Europe is not a former drunkard who has fallen off the wagon to resume its politically dissolute and anti-Semitic prewar life. Nor does Israel’s refusal to play by the UN rules endow it automatically with a halo of moral courage. The two decisions simply prove just how far apart these two camps have come as each pursues its own understanding of its statutory principles.
There is no better way of measuring this growing gap than by returning to the origins of both Israel as a State and Europe as a project in the idealistic postwar years. Both sides built themselves on the double lessons of World War II and the Holocaust to develop their respective understandings of “never again.”
For Europe’s founding fathers, this meant never again to go to war, no to any Volkgesetz or legal ethnic or religious definitions of a nation state, combined with a commitment to universal values and supra-national institutions. The entire edifice was based on two key pillars: a call to historical reconciliation, and democratic citizenship as the building bloc of national identity. These principles were meant to preclude the return of fascism and any racial discrimination.
On the Israeli side, the call for never again was more of a “never again to us”, based on the absolute need to have a state created by the Jews and for the Jews. Such a state had as primordial responsibility to ensure that its Jewish citizens and Jews around the world would never find themselves again in a situation of total powerlessness over their own collective fate.

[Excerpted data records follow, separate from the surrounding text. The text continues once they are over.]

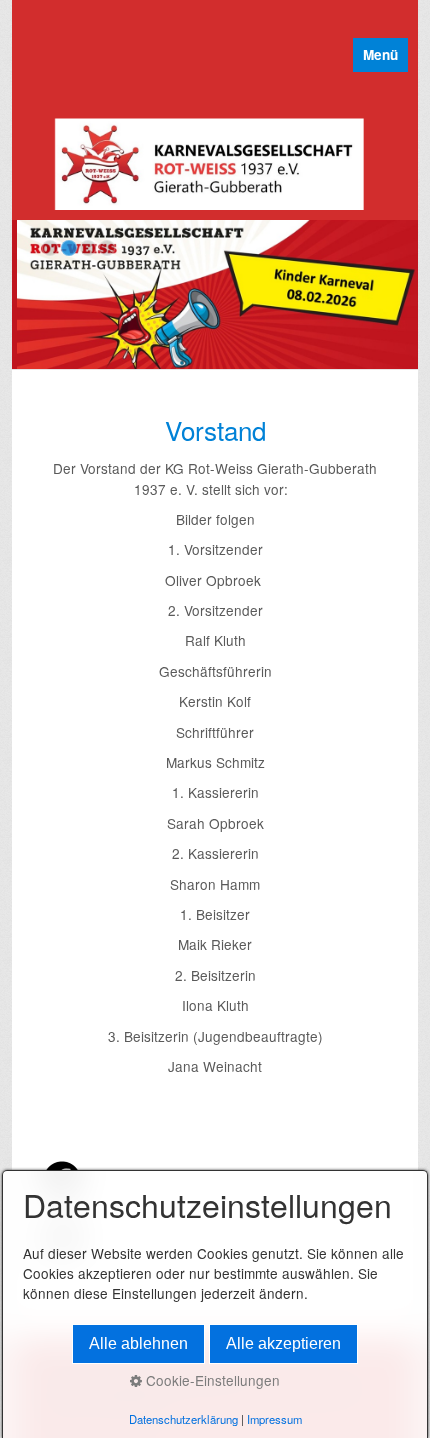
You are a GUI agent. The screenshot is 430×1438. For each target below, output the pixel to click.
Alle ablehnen (138, 1343)
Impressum (274, 1419)
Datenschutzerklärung (183, 1419)
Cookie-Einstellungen (211, 1380)
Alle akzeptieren (283, 1343)
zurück (37, 298)
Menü (380, 54)
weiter (393, 298)
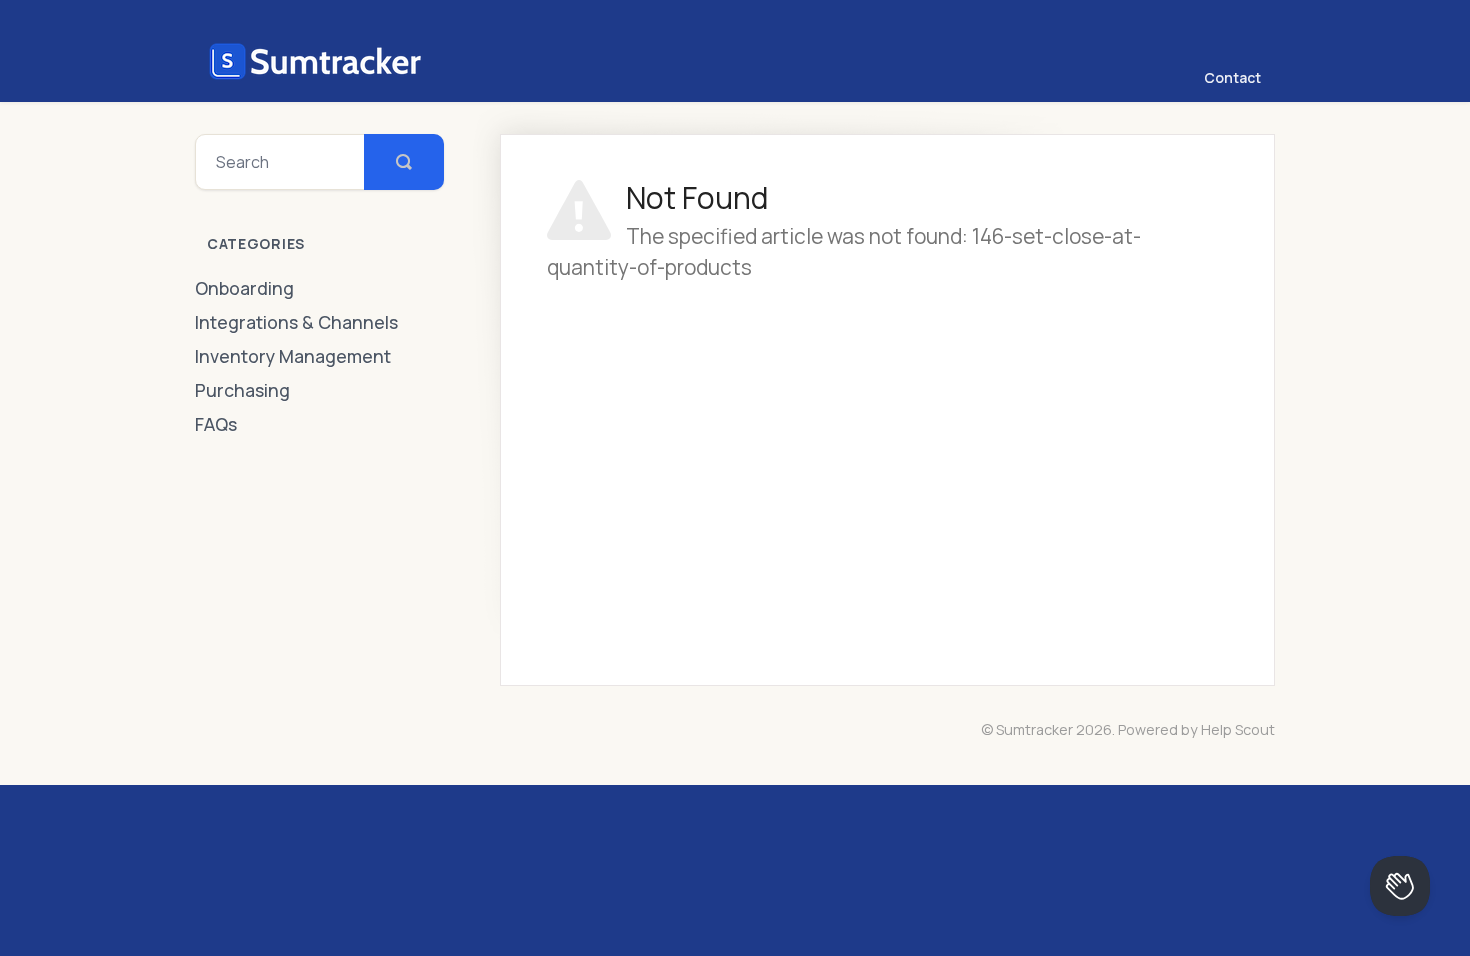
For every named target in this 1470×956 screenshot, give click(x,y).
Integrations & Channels (296, 322)
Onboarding (244, 288)
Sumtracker (1034, 729)
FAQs (216, 424)
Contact (1232, 77)
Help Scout (1238, 729)
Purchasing (242, 390)
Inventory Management (293, 356)
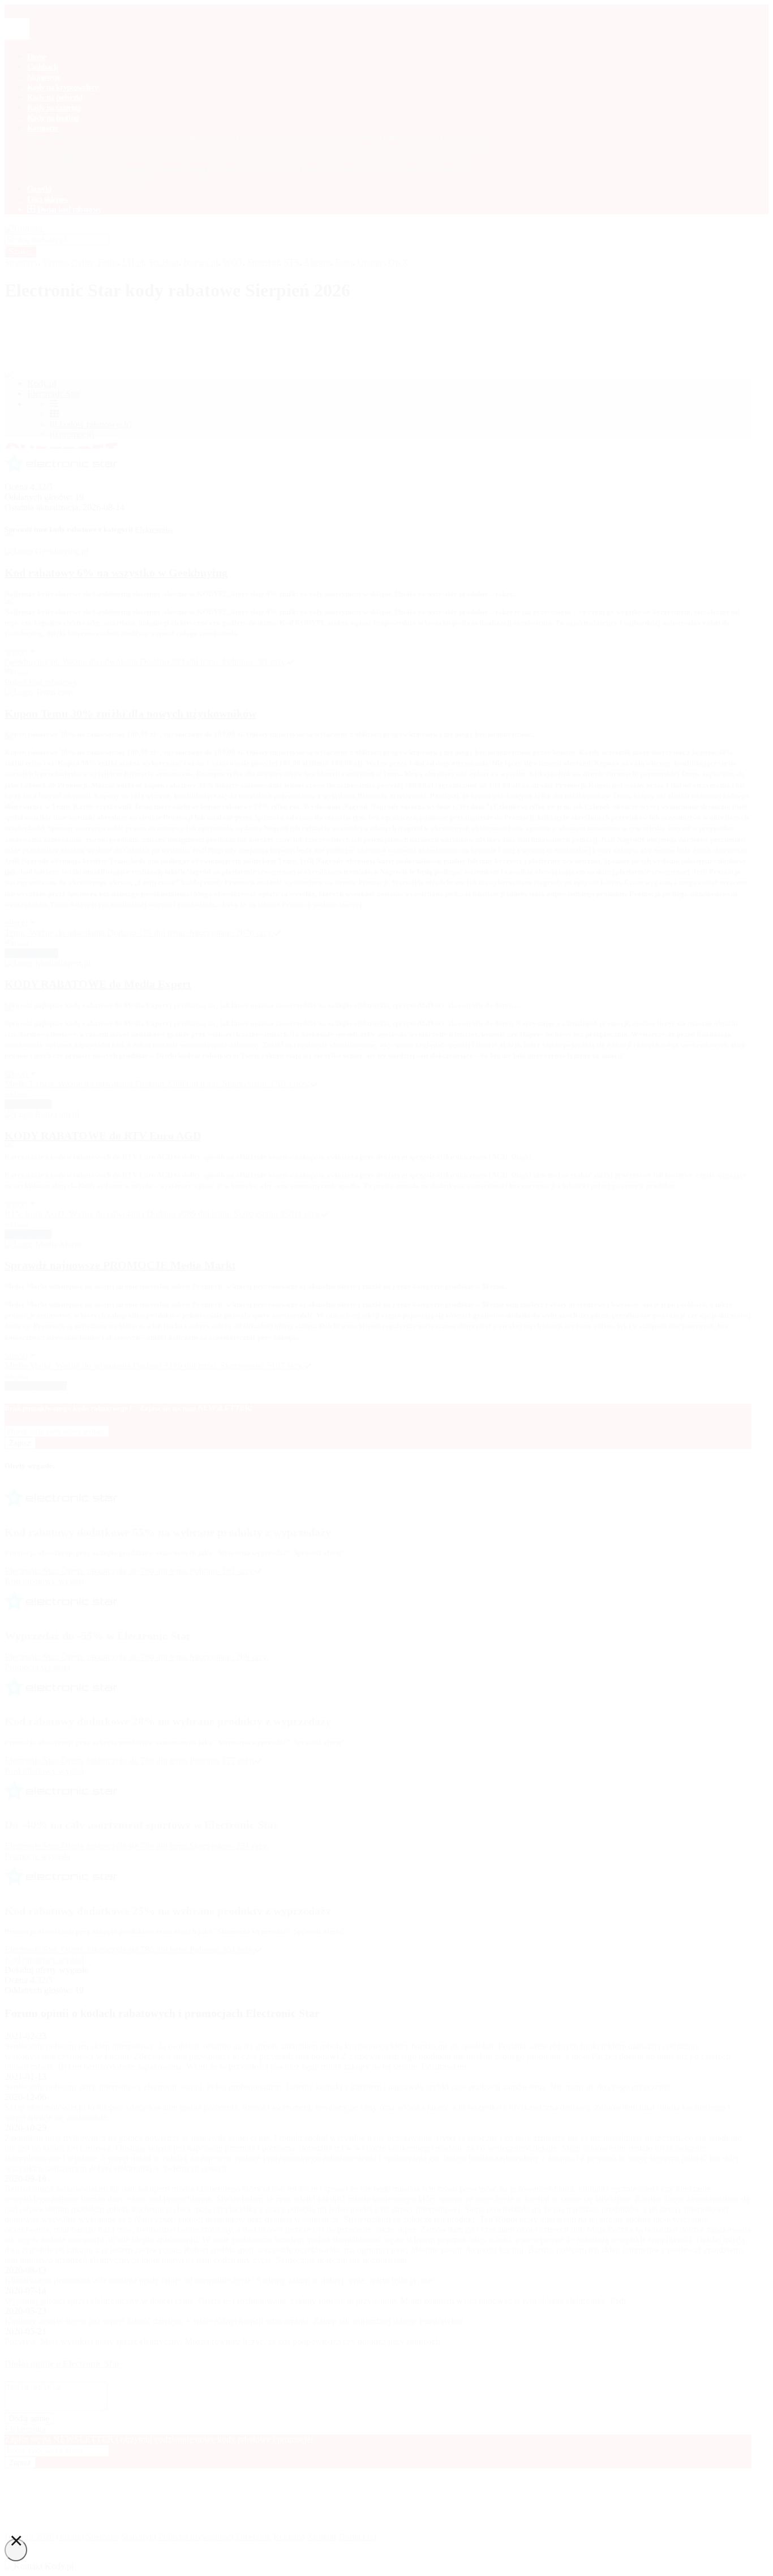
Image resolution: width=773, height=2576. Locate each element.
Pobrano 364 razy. (222, 1949)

Israel from the onset was thus defined as a “Jewish and democratic” state, one in which a very specific Jewish ethnic and religious identity was meant to co-exist with the (somewhat more limited) rights of its non-Jewish citizens.

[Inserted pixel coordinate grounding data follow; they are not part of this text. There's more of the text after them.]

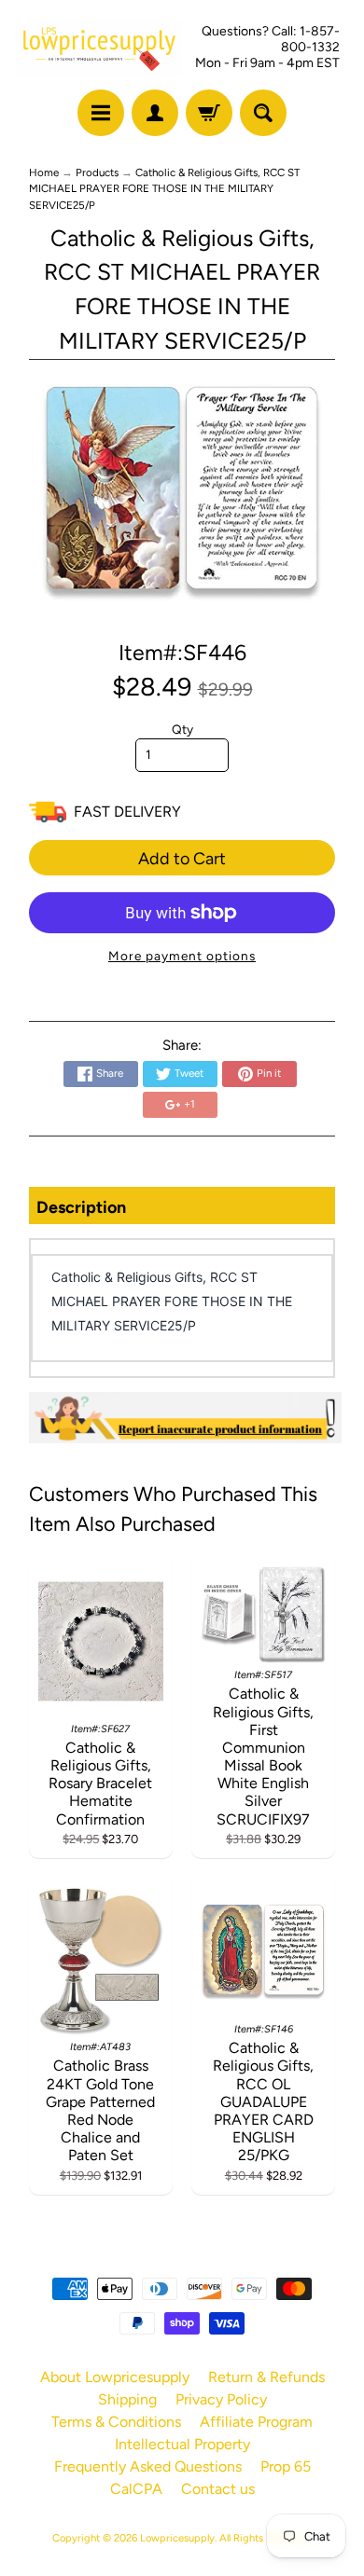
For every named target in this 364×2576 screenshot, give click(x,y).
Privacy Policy (221, 2399)
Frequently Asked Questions (148, 2466)
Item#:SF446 (182, 653)
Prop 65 (285, 2466)
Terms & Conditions (116, 2422)
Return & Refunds (266, 2377)
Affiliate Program (256, 2422)
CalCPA (136, 2489)
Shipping (127, 2399)
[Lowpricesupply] (98, 48)
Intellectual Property (182, 2444)
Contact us (218, 2489)
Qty (182, 729)
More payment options (182, 955)
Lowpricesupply (177, 2537)
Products (97, 172)
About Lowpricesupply (114, 2377)
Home (44, 172)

For Israel, whose legitimacy was not recognized by its Arab neighbors, the European call to a “never again” to war, together with an active engagement on behalf of historical reconciliation and identity-blind citizenship in a supranational context, could only be perceived as a politically abstract reference.

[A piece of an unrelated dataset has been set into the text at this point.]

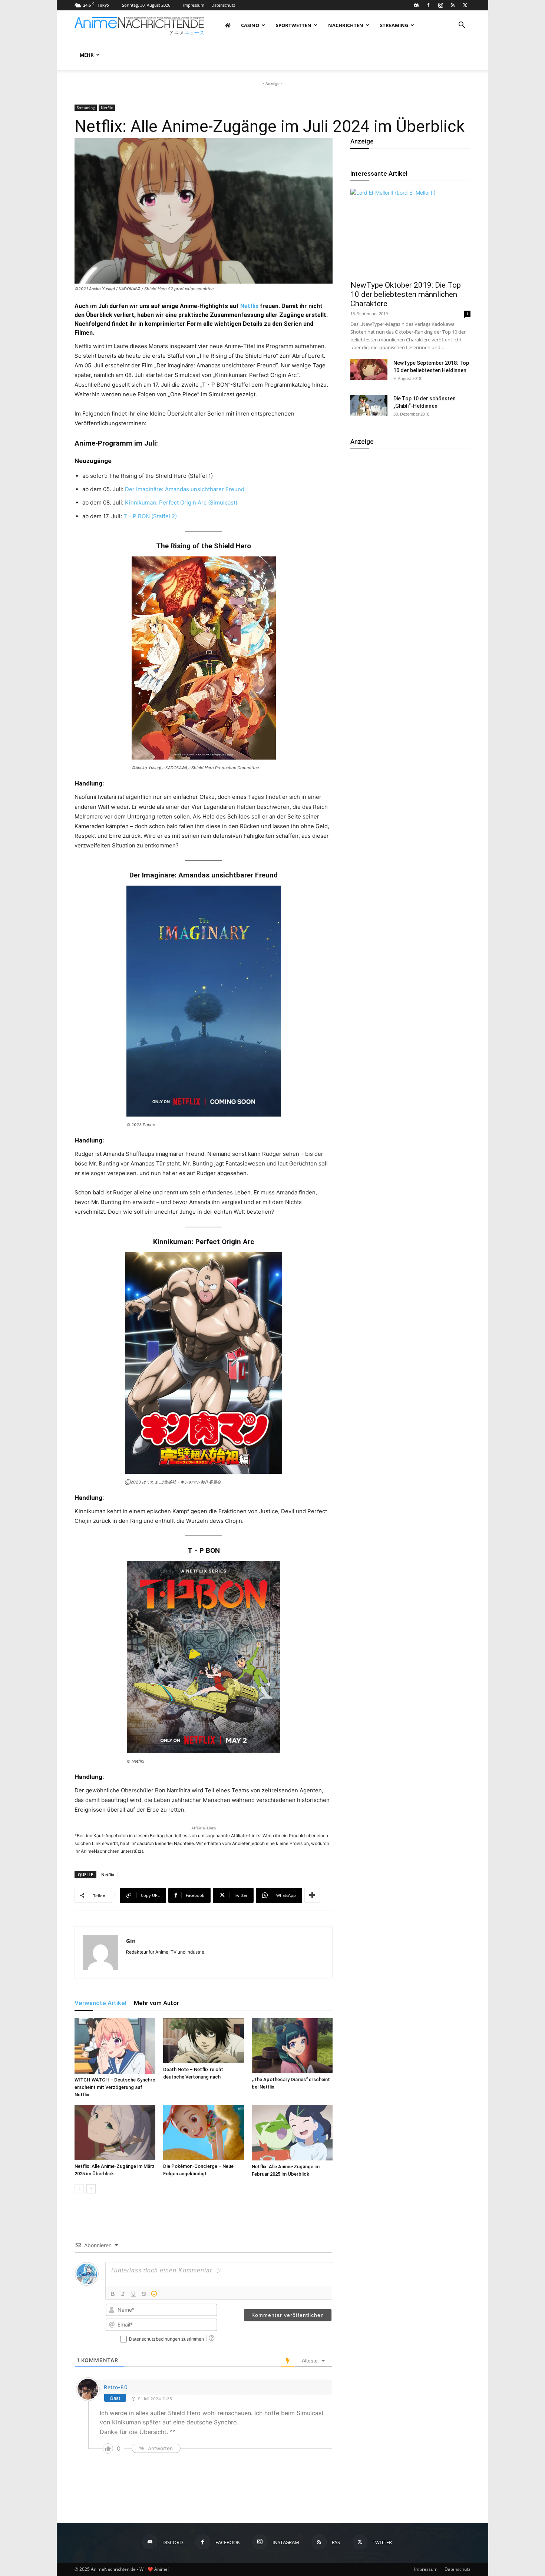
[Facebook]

But no one among Israel’s founding fathers questioned the philosophical and political validity of these principles, as they sought to turn the young Jewish State into a normal country among others. For most of the postwar period, or at least until after the Six Day War of 1967, both Europeans and Israelis assumed that their two “never again(s)” would eventually mesh once Israel achieved peace with its neighbors.
History deemed otherwise. Israel today has abandoned the old postwar references to espouse a new national identity based on its own manifest destiny - even when advocating a quest for normality in daily life. The country has moved into its own orbit, where new, at times startling, synergies are being built between its avant-garde high tech modernity, its ever more Orthodox religious identity, and its ever more ethnic nationalistic outlook.
As a result, the Israeli state (but not its creative and pluralist civil society) seems to be moving closer, in a telluric shift, to its ethno-nationalist Asian counterparts, with their emphasis on economic growth and technological innovation and their lack of passion for universal values. Israel is now proud to be in a world of its own where it can take unilateral actions as it pleases, while scoffing at the toothless criticisms of the European (and now also partially American) chorus…all of this in the name of its alleged sacrosanct duty to protect the Jewish people, a duty deemed superior to any international obligation.
But one can wonder if Israel, by its actions, is truly protecting the Jewish people. Or is it the Jews outside Israel who, ever more worried by Israel’s fate, feel the need to protect it, often at the cost of a European and international “never again” that lies at the heart of their own legitimacy as Jews in democratic countries?
Jews around the world thus straddle uneasily this growing divide, caught between competing emotions and principles. It is Israel that has moved. And the European votes at the UN reflect this inexorable split between what had once been complementary ideals, but have now turned into full-blown mutual incomprehension.